信じるこころと勇気にみたされて
わたしは白昼を生き
浄らかな炎につつまれて
夜々を死ぬ
(「ドイツ・ロマン派詩集」国書刊行会刊p98)
太古の記憶。血のかおり。夜をかさねる。 とこしえへの回帰と、満たされぬ渇望。 失われた恋人としての、すずやかな死。
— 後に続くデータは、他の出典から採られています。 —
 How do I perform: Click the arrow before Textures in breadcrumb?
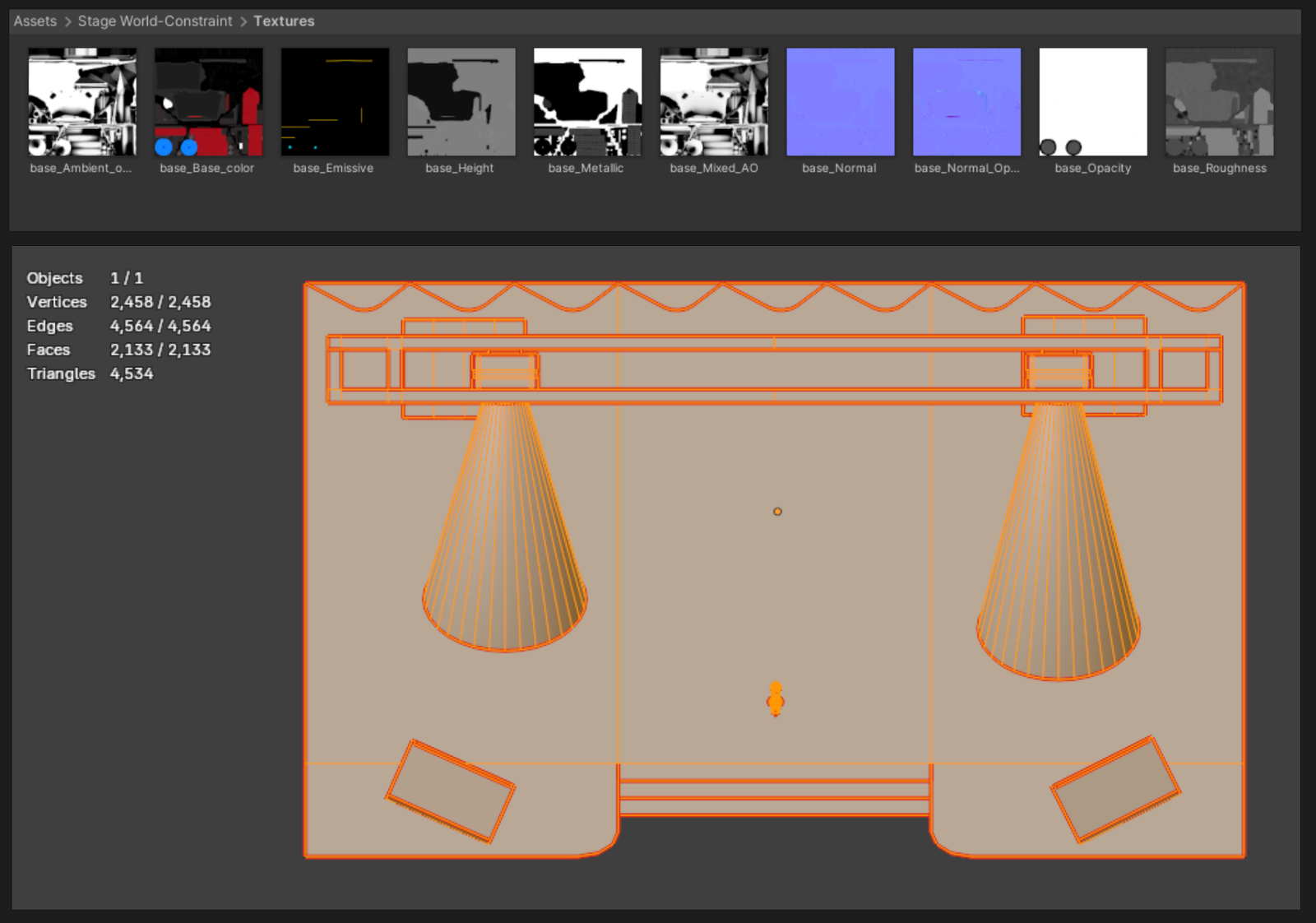point(243,22)
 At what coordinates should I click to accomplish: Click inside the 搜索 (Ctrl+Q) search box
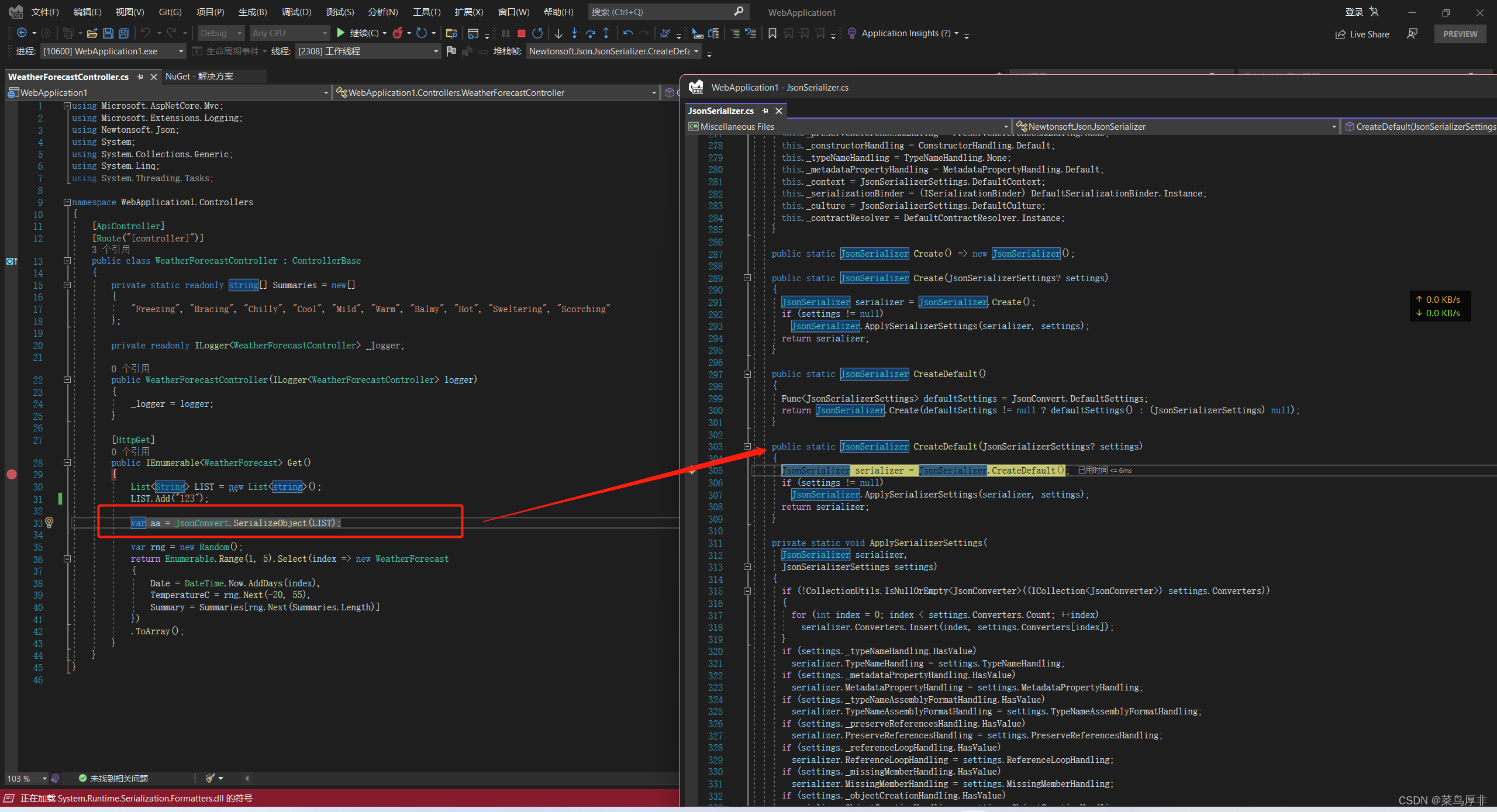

このひとの作品って、すごく好き嫌いが別れるところでしょうね。 実際彼の詩を読んでみると、ロマン派の詩人たちが「霊感」と呼んだインスピレーションを 手ずからえぐり出すようにつきつめていく姿勢が生々しい。敬遠してしまうひとも多い反面、 当時から一部の、特に青年層においてカルト的な人気を得ていた濃密なイメージがいまなお読み手に 圧倒的な影響力を与えていることも事実です。それだけの特異性を持った詩が現在のわたしたちの手に 届く範疇にある(しかも異国の作品で)ということを考えると、ヨーロッパという地域の裏の精神史と いうか、ひかりのあたることのない重い影の上澄をみせられる感じがします。 たいていそういうものはキリスト教がいろいろな意味でちからを持ちはじめる以前の土着信仰やイシス信仰、 原始キリスト教などの色彩が強く、それがまた文学活動としてのロマン派のきわだった特質ともいえる ようです。もっともそういった傾向はロマン派ならずとも文学史のあらゆる面で見え隠れしていて、 いわば公然の事実みたいになっているので、現象にたいして声を大にするようなことはなにもないのですが。 個人的には宗教的背景うんぬんよりは彼のイメージの鮮烈さ、詩としてのつよさにこころ惹かれます。 現世逃避的ともいえる作者の姿勢には相容れないものを感じますが、逆に彼岸への渇望があればこそ 研ぎ澄まされた感性や特異性も生まれるわけで、わたしにとってなにかと考えさせられる作家です。 <ノヴァリース> ドイツ初期ロマン派の詩人。自然科学に傾倒し、「魔術的観念論」と称される独自の世界観を 構築。愛妻の死を通して描かれる異界への憧憬と官能的ともいえるイメージの融合がみられる作品を残す。 ロマン派の典型。